In court, Anderson said Hill’s torture of Tommie was caught on camera from the time Hill left his home in the 1300 block of St. Peter Street in Gilpin Court public housing and walked five blocks to Abner Clay park.
“He was dragging and jerking the dog by its leash,” Anderson read a summary of the evidence into the court record. “And he was yelling things like, ‘You’ll get yours.’”
The video follows Hill to Abner Clay park, where he poured lighter fluid on the dog and lit it on fire.
“While the defendant fled on foot, the dog ran in circles trying to escape its agony,” Anderson said.
Hill’s finger prints matched one found on a discarded bottle of lighter fluid that was recovered by investigators. Anderson said posts on his Facebook page showed attempts to sale or get rid of the dog failed.
“This particular case is the epitome of cruelty,” Anderson said after the hearing. “If any case warranted five years, this is it.”
Anderson, whose expertise is in animal cruelty prosecutions, worked along with Kirk Conway, who handles arson cases, for the commonwealth’s attorney’s office.
Mufeed Said represented Hill, who spoke quietly only when asked questions by Circuit Court Judge Phillip L. Hairston.
Hairston also banned Hill from owning an animal for the rest of his life, and three years of supervision after his release from prison.
Animal Control officers will periodically check at Hill’s address, once he’s released, that ensure that no pets are living there, Anderson said.

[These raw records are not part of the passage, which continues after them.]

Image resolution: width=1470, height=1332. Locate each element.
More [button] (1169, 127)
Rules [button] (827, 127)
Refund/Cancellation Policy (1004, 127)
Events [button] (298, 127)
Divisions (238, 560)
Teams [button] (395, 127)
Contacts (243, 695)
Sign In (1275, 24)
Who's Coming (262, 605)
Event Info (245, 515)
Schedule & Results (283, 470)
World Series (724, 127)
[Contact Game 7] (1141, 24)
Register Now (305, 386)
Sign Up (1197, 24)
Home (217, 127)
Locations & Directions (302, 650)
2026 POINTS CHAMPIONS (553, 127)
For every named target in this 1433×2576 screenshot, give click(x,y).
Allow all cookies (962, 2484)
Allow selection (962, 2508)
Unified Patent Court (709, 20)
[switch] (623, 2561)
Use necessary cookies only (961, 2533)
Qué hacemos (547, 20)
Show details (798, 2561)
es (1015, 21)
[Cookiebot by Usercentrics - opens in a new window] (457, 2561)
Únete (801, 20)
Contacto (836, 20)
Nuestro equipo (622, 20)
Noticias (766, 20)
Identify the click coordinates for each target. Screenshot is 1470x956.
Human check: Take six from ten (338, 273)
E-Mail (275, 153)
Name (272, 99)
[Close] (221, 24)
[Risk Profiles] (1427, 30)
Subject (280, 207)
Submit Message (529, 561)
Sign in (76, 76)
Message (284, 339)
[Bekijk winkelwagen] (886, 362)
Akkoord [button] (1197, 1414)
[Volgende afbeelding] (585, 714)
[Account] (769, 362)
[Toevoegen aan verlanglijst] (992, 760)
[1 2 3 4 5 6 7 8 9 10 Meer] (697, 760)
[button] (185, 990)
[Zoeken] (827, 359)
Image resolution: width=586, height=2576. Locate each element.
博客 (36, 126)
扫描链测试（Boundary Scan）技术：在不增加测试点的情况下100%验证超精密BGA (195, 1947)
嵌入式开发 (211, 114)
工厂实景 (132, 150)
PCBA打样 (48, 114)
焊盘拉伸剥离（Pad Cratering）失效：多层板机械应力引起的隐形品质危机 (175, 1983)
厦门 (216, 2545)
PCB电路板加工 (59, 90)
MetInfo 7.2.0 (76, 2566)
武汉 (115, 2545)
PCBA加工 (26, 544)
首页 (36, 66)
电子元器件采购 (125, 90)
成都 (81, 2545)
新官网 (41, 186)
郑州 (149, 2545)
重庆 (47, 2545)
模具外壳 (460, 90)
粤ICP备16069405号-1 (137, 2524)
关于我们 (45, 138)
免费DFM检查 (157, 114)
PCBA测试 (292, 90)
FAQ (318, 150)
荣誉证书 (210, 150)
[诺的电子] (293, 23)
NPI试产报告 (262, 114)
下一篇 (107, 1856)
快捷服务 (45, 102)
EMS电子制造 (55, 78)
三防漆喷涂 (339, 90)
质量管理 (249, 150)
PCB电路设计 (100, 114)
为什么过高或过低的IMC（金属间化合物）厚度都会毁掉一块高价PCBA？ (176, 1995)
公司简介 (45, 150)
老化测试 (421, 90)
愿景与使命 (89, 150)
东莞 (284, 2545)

The case sparked outrage and generosity from the public. Chipps Peters said the “world was watching and supporting this case.”
T-shirts emblazoned with the viral hashtag #teamtommie were made. A fund created to cover Tommie’s medical costs — when it became clear that those bills would be surpassed, the fund was used to provide emergency care for other animals in need — topped $25,000. More than 6,000 people signed up to attend a public memorial service for Tommie held at the shelter.
“Justice was served today,” Chipps Peters said. “We don’t often get closure.”
Since Tommie’s case exploded, Chipps Peters said animal control’s calls had doubled. More people than ever are reporting suspected abuse, which she said wouldn’t be tolerated any longer. But still, getting a conviction is rare, she said.
RACC is still looking for leads in two other animal cruelty death cases this year: a 3-year-old pit bull found strangled in a dumpster behind John B. Cary Elementary School, near Byrd Park, and a third pit bull that was found shot in the head on the track at Martin Luther King Jr. Middle School in the East End.